(What you need to do) Quote the listing below word for word, from the line with "Autonomy (73, 250)" through the line with "ReadyLoansSiteAdmin (170, 454)", including both of those lines.

(Recorded information)

※

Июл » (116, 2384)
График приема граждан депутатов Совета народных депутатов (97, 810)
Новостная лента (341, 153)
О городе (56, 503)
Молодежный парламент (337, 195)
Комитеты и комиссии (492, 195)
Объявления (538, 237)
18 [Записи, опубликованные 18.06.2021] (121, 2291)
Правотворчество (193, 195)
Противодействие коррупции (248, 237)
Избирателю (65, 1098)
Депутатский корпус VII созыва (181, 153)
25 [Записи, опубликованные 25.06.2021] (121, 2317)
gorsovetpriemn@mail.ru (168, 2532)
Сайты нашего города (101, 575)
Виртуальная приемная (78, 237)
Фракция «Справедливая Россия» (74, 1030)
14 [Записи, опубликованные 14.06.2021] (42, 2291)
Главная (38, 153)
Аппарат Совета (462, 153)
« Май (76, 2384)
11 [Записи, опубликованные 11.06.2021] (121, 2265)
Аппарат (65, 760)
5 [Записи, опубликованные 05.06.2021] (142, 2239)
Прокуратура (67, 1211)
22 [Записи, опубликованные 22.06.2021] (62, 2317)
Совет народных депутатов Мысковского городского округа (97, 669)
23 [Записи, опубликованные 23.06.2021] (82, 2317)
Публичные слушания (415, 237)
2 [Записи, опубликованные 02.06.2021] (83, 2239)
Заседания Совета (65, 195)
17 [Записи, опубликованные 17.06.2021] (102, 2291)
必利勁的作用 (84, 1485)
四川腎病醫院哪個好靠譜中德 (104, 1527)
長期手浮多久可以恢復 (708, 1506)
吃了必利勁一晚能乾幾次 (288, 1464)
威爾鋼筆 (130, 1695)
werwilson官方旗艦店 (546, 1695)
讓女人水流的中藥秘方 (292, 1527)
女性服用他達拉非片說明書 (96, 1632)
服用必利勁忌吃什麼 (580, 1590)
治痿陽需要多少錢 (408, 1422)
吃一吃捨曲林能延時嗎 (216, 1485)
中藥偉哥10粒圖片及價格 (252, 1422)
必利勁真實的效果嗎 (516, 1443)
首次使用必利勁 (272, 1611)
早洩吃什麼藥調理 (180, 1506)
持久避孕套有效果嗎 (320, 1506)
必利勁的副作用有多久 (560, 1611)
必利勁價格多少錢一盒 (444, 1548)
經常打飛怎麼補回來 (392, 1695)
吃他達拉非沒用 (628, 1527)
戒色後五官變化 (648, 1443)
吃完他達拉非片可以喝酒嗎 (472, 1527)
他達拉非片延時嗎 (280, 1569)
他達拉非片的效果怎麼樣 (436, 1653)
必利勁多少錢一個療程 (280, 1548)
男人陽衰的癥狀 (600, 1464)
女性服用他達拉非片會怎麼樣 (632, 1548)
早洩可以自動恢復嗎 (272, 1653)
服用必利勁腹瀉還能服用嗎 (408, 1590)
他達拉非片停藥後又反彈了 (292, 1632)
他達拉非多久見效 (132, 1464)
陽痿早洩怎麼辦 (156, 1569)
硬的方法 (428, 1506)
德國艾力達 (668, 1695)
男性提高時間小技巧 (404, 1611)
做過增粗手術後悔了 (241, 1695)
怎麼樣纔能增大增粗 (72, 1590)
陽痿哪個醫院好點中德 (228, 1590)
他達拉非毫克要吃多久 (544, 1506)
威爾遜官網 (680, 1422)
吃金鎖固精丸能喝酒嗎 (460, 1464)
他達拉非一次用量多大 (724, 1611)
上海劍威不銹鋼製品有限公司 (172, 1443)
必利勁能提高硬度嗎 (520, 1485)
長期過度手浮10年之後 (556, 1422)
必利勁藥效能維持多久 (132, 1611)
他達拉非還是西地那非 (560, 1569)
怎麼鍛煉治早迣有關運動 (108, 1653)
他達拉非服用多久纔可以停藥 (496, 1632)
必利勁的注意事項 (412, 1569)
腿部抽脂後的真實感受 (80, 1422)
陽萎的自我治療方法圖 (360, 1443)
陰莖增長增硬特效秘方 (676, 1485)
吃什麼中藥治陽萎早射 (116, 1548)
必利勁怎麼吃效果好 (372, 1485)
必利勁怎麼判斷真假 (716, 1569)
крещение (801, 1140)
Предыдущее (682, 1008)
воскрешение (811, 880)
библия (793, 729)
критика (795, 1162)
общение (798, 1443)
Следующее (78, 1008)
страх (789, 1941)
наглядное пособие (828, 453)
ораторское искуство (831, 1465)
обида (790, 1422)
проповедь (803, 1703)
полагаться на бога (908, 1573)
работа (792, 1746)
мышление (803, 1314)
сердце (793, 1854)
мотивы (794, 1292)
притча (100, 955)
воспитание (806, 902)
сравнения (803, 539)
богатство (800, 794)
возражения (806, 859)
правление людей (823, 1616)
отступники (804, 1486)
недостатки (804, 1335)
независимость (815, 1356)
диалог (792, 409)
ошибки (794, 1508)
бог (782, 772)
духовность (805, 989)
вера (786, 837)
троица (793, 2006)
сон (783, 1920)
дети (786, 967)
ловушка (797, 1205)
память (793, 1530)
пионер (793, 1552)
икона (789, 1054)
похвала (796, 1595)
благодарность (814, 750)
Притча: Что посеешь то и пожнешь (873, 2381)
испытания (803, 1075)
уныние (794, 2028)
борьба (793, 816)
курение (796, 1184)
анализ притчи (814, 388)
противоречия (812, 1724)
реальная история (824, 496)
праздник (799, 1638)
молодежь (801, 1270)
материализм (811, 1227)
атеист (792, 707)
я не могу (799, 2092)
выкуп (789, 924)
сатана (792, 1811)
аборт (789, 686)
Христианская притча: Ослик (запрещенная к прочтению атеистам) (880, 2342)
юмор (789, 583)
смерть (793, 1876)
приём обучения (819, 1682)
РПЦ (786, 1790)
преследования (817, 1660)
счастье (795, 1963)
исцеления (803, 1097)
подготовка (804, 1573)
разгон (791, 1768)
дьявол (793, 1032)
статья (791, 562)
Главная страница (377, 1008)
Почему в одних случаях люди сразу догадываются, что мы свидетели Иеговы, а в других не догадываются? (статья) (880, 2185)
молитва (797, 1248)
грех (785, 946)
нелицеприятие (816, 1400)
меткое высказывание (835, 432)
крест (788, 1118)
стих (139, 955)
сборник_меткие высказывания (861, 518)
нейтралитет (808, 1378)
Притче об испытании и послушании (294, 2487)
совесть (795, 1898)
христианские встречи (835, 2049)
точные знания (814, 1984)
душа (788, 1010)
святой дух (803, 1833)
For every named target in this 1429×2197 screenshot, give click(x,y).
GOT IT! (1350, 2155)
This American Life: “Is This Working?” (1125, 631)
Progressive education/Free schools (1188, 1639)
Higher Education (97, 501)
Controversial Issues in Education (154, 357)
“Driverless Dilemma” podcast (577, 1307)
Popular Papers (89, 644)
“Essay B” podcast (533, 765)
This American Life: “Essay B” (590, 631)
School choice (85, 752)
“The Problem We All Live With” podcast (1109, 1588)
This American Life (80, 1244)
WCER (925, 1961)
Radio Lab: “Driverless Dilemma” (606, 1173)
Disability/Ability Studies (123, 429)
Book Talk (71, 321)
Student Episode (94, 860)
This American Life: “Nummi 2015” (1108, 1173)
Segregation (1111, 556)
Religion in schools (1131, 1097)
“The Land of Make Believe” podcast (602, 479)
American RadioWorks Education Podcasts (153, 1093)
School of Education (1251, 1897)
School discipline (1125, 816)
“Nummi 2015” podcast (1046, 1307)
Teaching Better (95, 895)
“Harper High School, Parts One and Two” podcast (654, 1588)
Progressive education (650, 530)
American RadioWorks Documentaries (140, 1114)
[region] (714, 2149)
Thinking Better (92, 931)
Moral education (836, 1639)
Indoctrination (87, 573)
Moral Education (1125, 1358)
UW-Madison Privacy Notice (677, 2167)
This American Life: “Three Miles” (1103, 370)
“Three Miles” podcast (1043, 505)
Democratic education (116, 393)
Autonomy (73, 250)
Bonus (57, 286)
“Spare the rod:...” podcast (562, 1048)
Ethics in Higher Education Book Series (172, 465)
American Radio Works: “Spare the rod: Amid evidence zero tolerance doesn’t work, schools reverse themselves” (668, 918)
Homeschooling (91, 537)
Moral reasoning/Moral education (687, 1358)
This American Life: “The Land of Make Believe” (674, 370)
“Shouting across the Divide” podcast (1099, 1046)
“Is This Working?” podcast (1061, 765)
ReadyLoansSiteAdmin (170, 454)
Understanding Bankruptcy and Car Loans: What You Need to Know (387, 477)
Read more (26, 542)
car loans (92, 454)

※

(Written response)
Autonomy (73, 250)
Bonus (57, 286)
“Spare the rod:...” podcast (562, 1048)
Ethics in Higher Education Book Series (172, 465)
American Radio Works: “Spare the rod: Amid evidence zero tolerance doesn’t work, schools reverse themselves” (668, 918)
Homeschooling (91, 537)
Moral reasoning/Moral education (687, 1358)
This American Life: “The Land of Make Believe” (674, 370)
“Shouting across the Divide” podcast (1099, 1046)
“Is This Working?” podcast (1061, 765)
ReadyLoansSiteAdmin (170, 454)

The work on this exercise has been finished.